Starting with the line where "The width and height of the screenshot is (808, 287)." appears, print every line through the end of the entries below exactly as it stands, and leave out the pictures.

── Given records

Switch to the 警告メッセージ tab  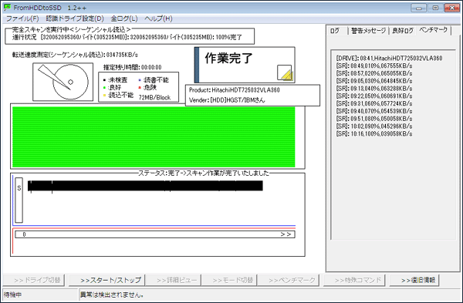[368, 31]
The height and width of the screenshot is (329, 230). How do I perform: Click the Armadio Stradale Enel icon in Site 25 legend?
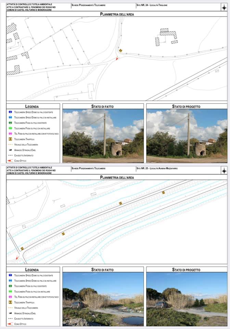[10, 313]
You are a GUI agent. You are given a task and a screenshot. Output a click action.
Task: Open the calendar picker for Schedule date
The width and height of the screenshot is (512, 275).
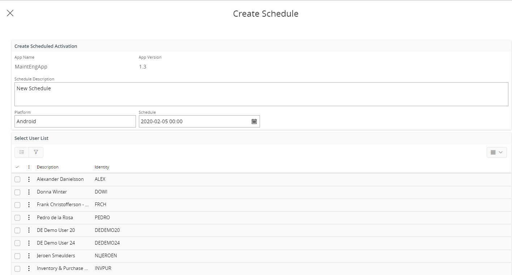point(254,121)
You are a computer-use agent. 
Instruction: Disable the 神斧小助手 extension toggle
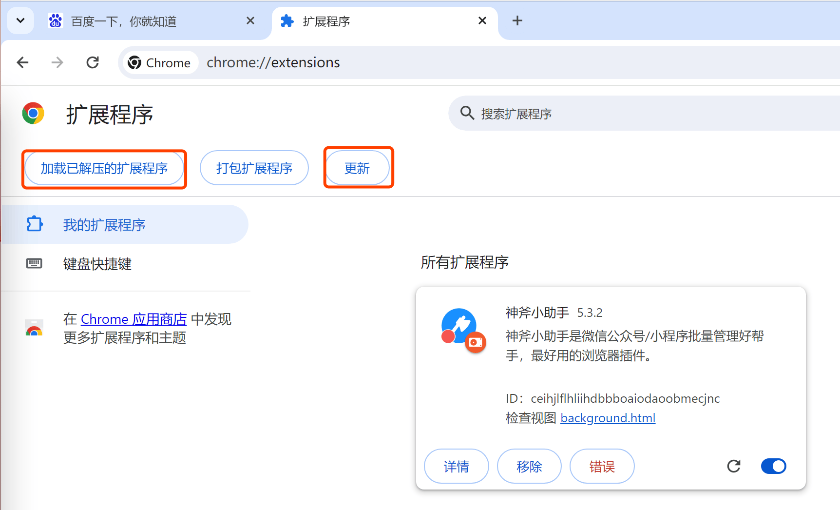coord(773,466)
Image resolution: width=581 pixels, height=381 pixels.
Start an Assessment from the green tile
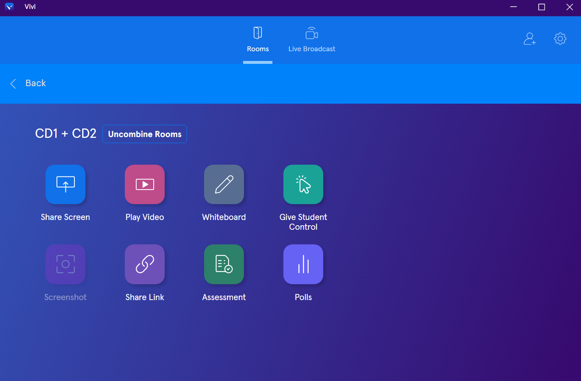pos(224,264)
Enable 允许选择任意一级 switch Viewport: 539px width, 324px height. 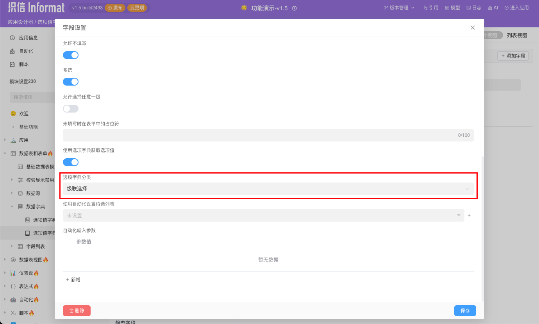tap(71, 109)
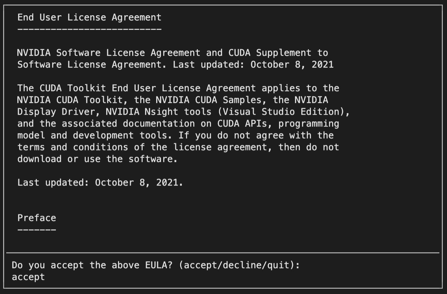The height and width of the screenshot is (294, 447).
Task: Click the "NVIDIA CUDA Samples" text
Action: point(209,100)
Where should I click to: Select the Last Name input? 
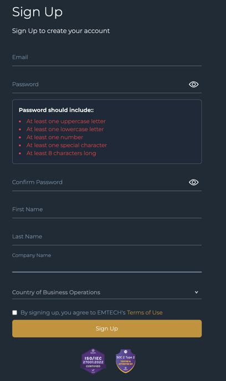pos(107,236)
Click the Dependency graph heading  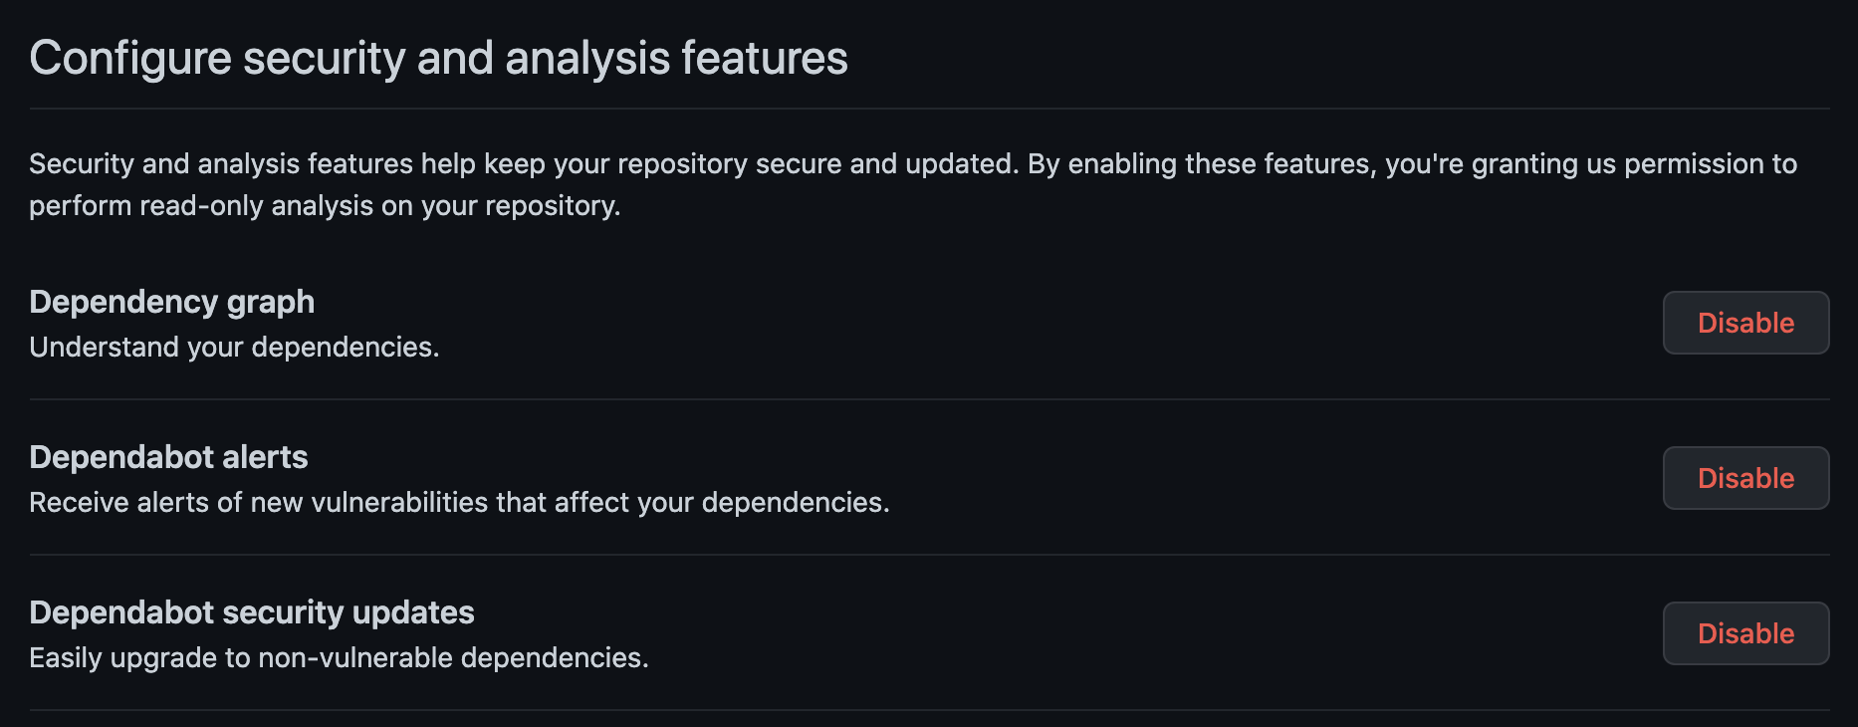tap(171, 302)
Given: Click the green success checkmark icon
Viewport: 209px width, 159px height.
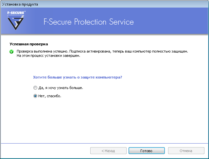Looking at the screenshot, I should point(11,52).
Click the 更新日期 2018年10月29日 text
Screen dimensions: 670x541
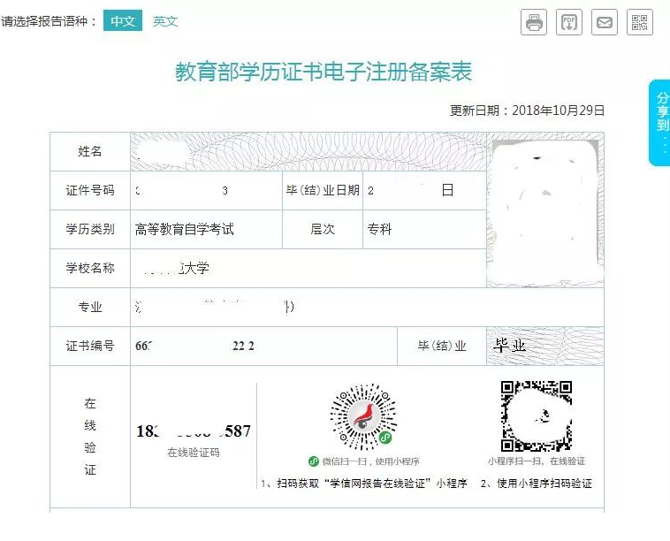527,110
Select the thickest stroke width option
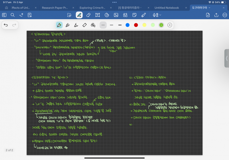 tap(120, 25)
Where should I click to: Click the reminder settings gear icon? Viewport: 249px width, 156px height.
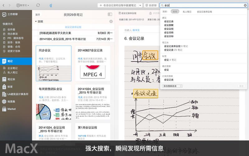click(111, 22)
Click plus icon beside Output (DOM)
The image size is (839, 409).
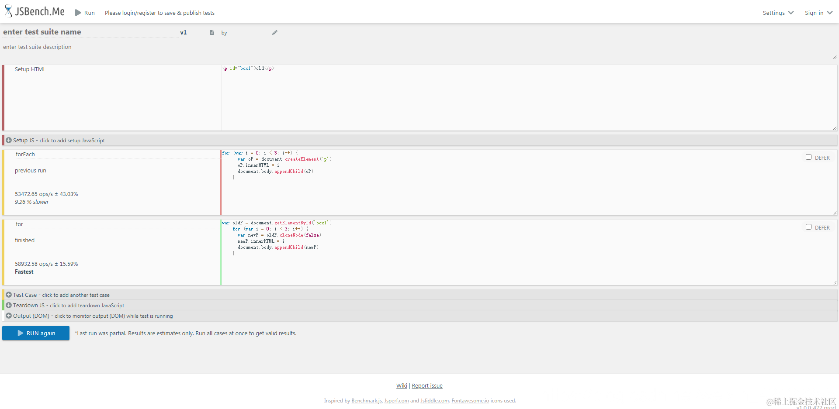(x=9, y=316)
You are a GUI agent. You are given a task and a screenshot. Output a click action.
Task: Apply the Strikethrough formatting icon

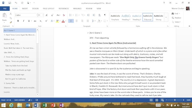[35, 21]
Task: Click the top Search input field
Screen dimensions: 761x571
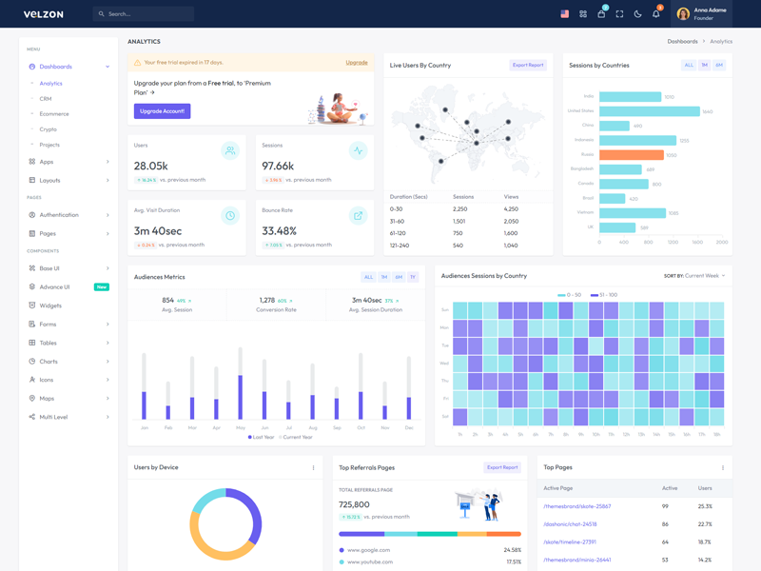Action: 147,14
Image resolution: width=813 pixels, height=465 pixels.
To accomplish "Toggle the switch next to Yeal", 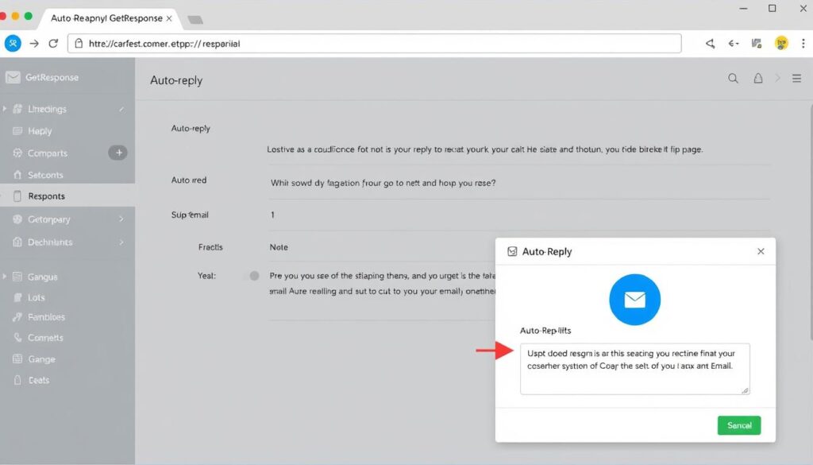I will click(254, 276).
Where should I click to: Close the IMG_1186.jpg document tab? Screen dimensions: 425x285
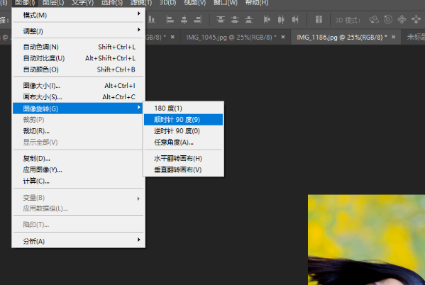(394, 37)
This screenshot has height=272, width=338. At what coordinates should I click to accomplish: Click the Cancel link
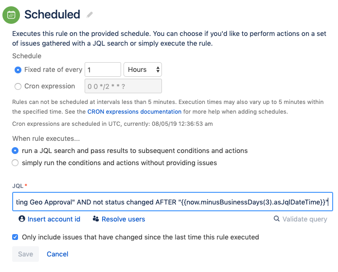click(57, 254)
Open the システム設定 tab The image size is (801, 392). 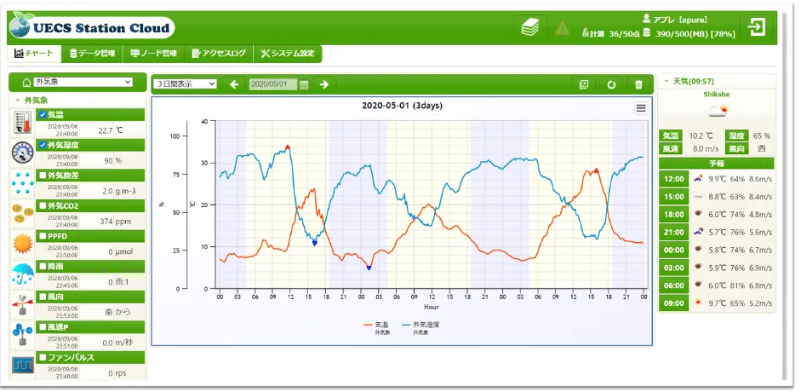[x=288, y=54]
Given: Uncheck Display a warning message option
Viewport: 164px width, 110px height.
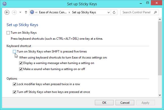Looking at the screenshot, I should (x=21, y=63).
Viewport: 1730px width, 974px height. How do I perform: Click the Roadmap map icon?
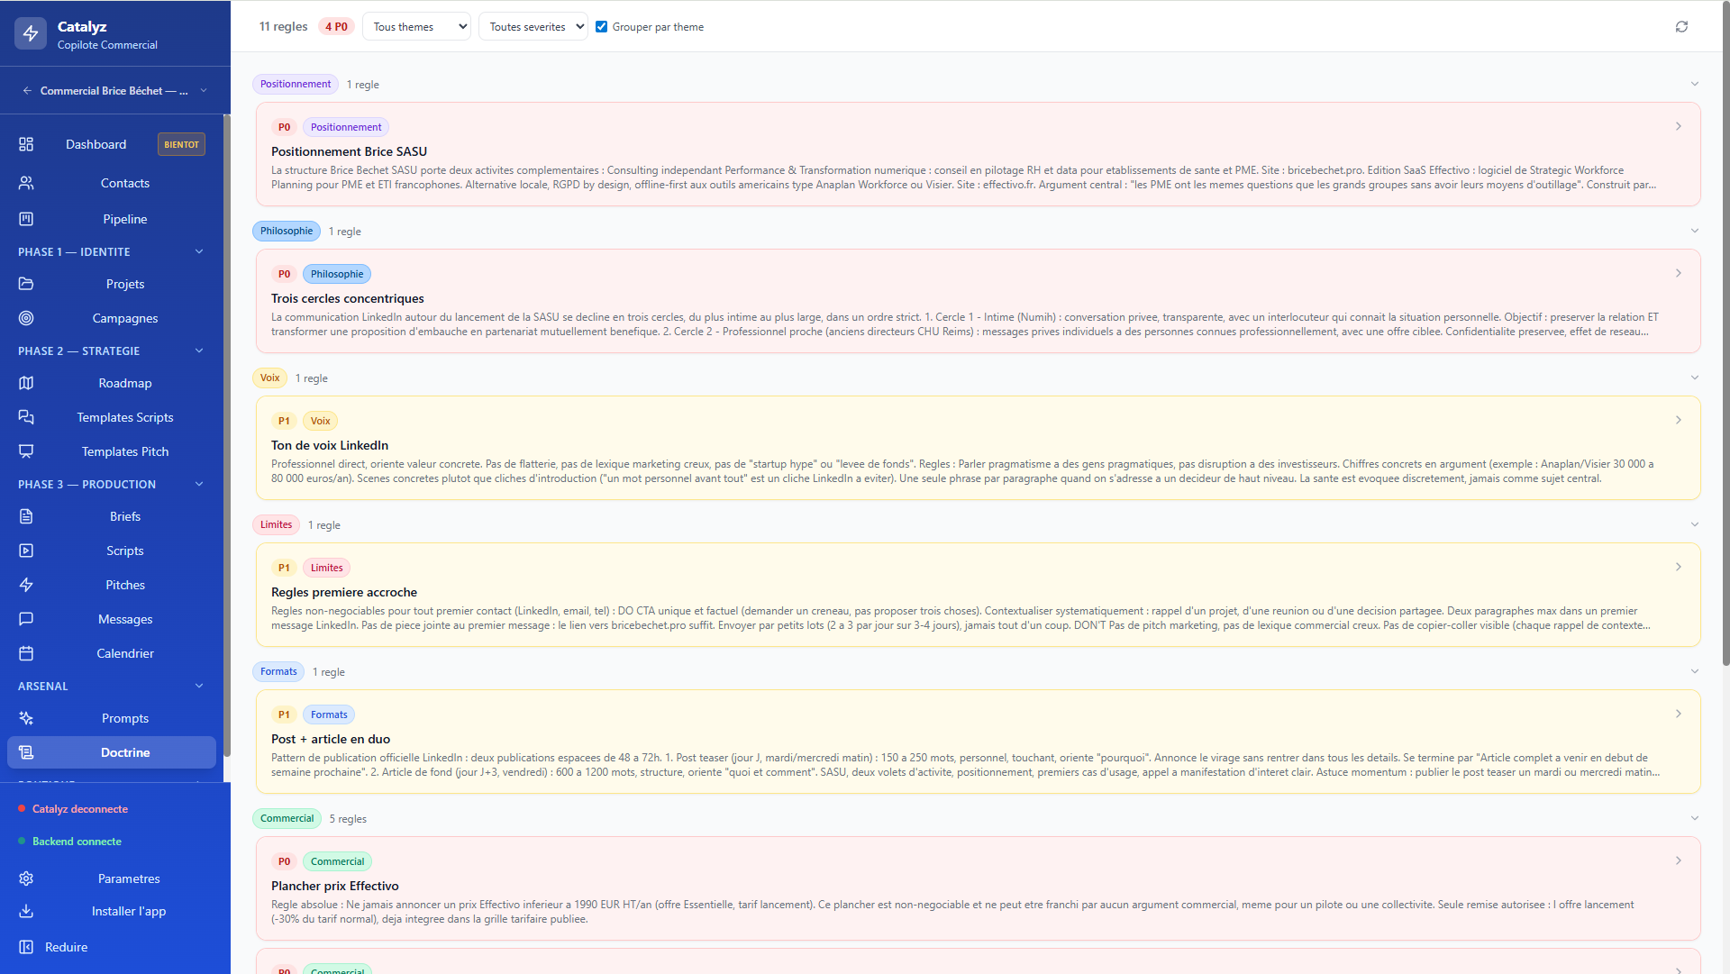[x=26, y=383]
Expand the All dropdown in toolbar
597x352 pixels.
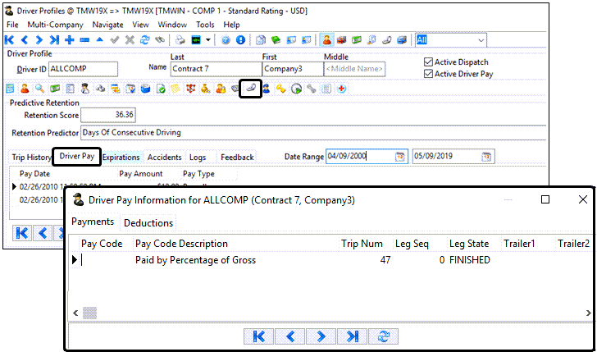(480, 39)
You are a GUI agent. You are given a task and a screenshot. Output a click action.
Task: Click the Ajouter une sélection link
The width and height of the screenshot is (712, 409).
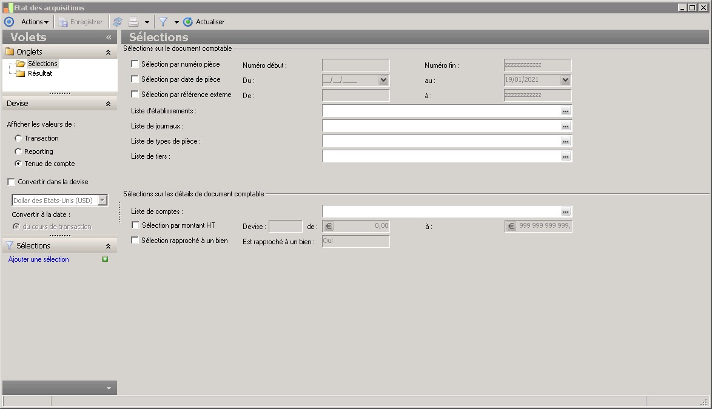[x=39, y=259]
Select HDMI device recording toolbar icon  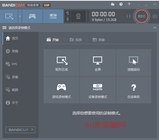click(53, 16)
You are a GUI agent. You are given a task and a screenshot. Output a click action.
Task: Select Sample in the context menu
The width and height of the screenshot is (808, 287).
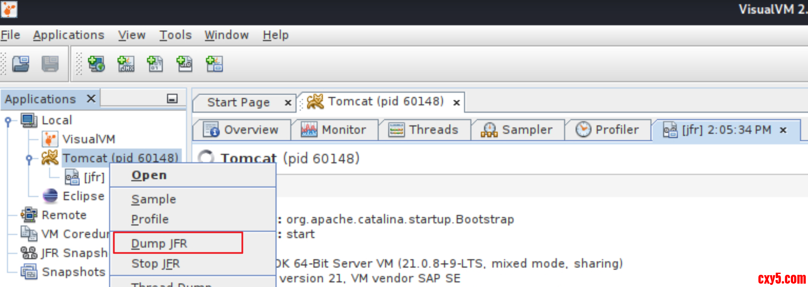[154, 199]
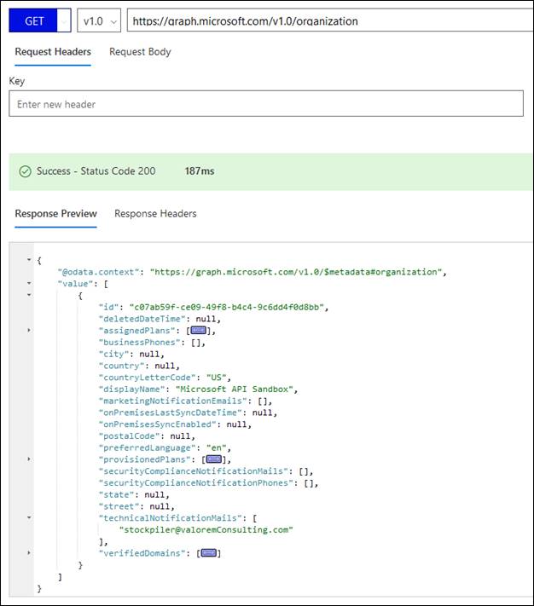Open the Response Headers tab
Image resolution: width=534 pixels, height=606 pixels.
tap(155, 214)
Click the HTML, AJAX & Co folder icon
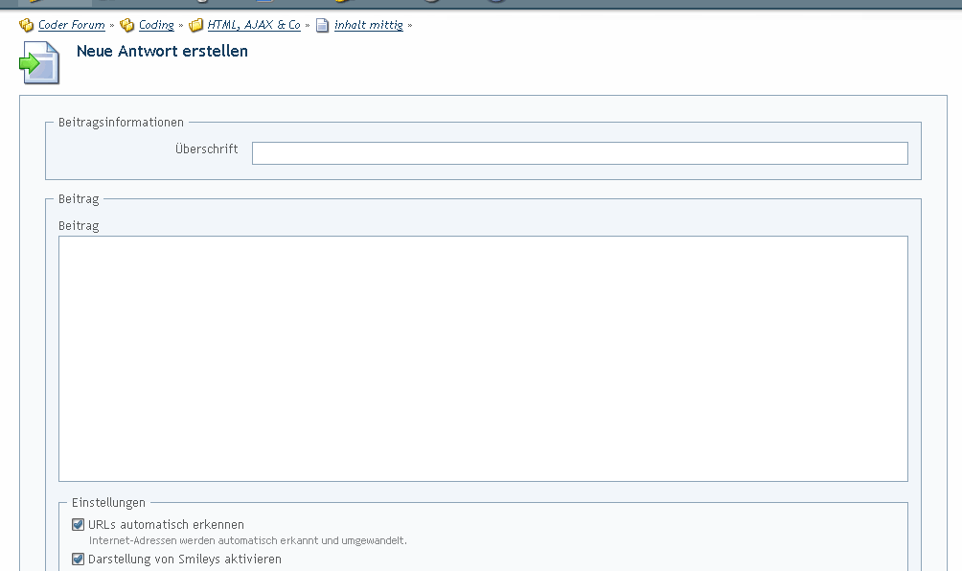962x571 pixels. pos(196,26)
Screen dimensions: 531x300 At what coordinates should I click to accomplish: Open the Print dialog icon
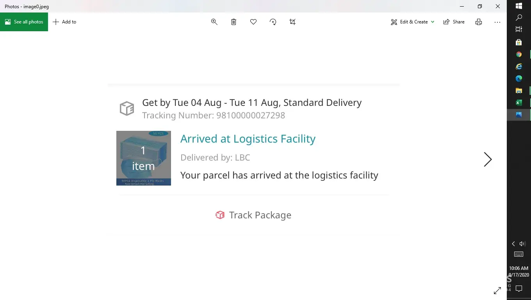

────

Answer section
The width and height of the screenshot is (808, 287).
[154, 199]
Open the Response Headers tab
Image resolution: width=534 pixels, height=606 pixels.
tap(155, 214)
Click the HTML, AJAX & Co folder icon
962x571 pixels. pos(196,26)
Screen dimensions: 531x300 At what coordinates should I click to accomplish: Open the Print dialog icon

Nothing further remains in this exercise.